→ YOUR OBJECTIVE: Only the lines from the one containing "At what coordinates" to the end of the data below belong in the answer, each repeated exactly; no pictures.

→ Stored items from a collection:
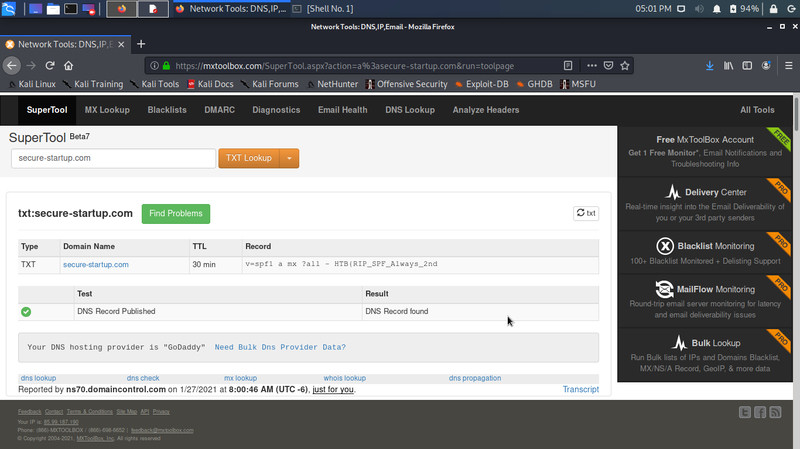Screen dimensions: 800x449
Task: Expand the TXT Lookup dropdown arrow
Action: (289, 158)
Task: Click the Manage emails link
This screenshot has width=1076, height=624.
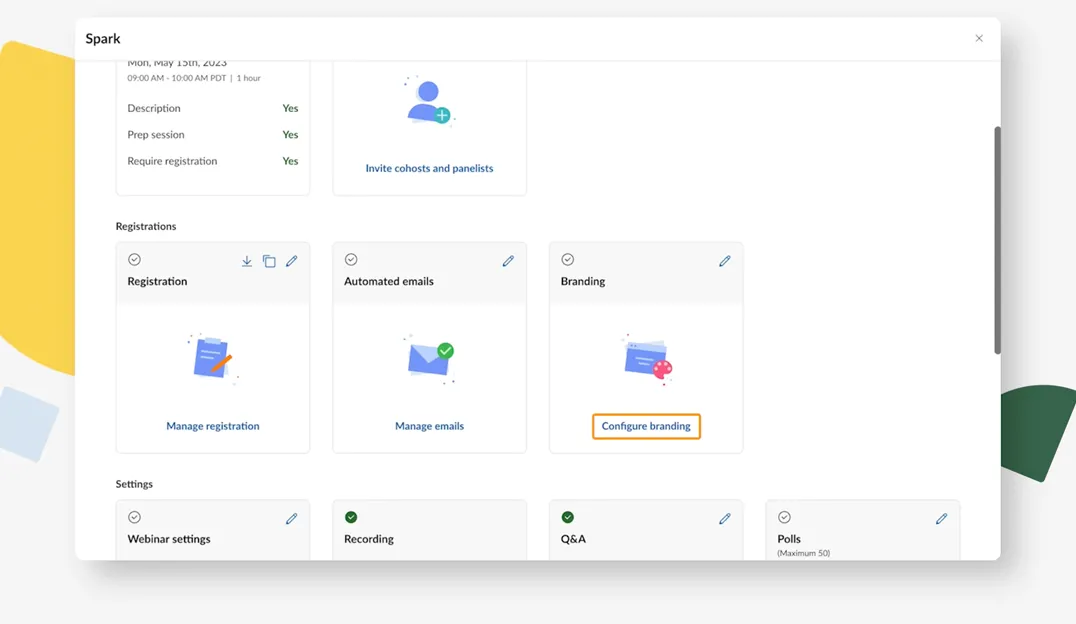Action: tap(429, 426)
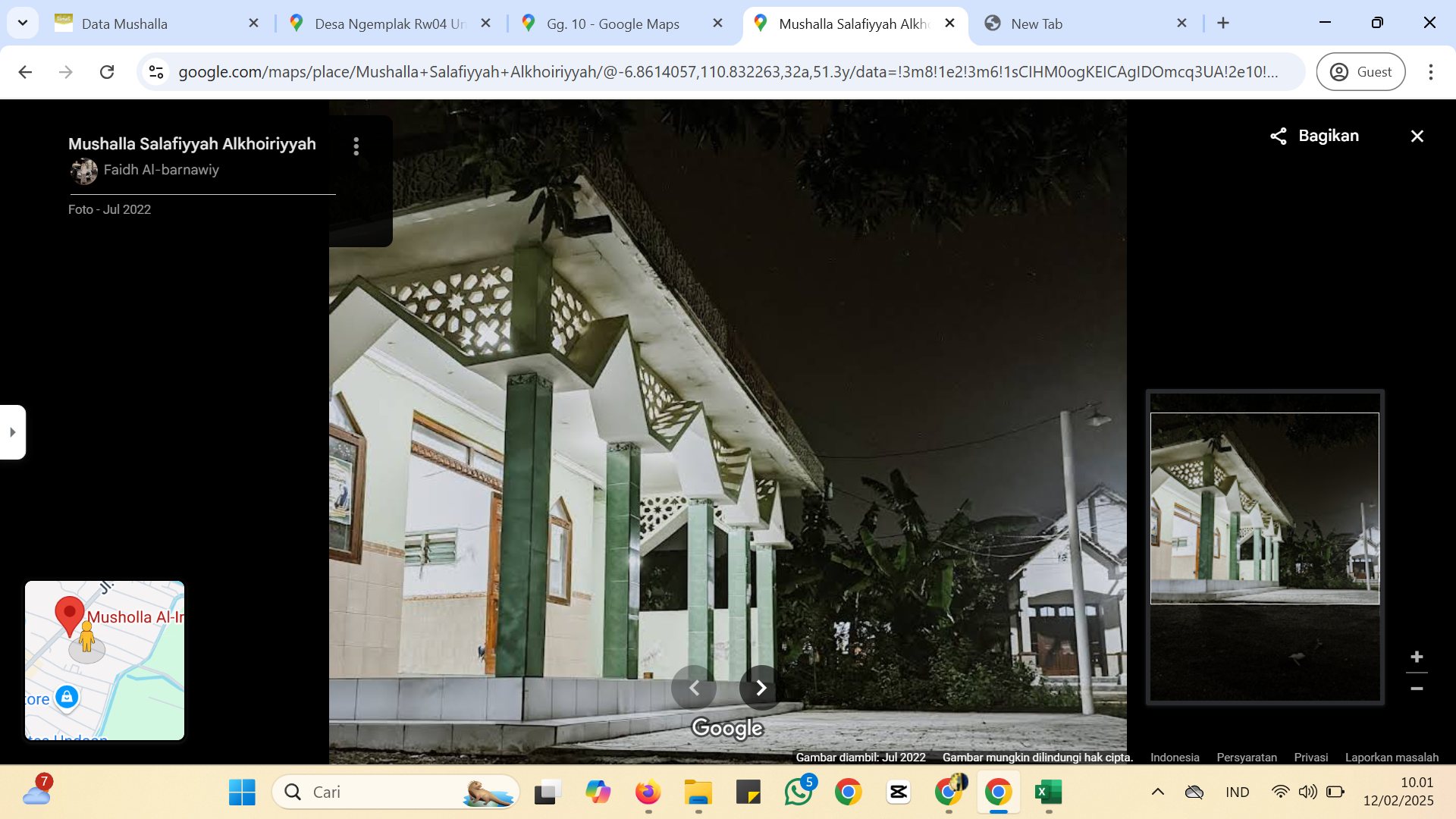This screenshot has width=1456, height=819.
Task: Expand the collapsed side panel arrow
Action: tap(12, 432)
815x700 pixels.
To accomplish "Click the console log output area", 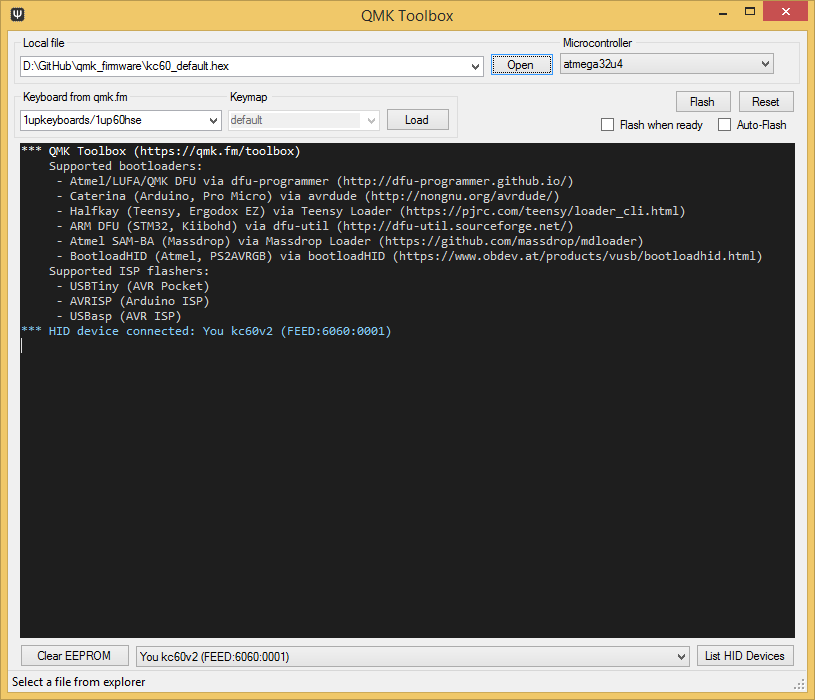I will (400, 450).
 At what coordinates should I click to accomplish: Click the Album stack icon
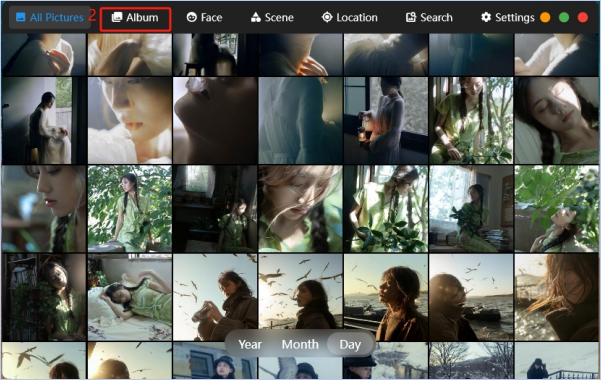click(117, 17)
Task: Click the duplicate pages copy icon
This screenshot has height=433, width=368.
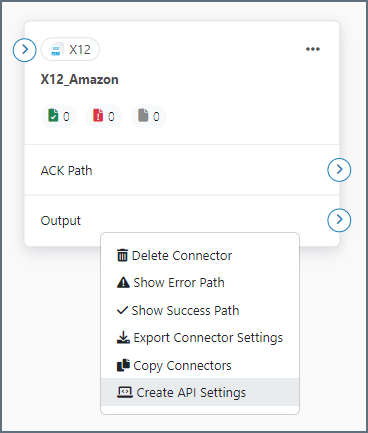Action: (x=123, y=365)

→ WRITTEN RESPONSE:
 At what coordinates should I click to accomplish: Click the Album stack icon
click(117, 17)
Task: Click the duplicate pages copy icon
This screenshot has height=433, width=368.
Action: (x=123, y=365)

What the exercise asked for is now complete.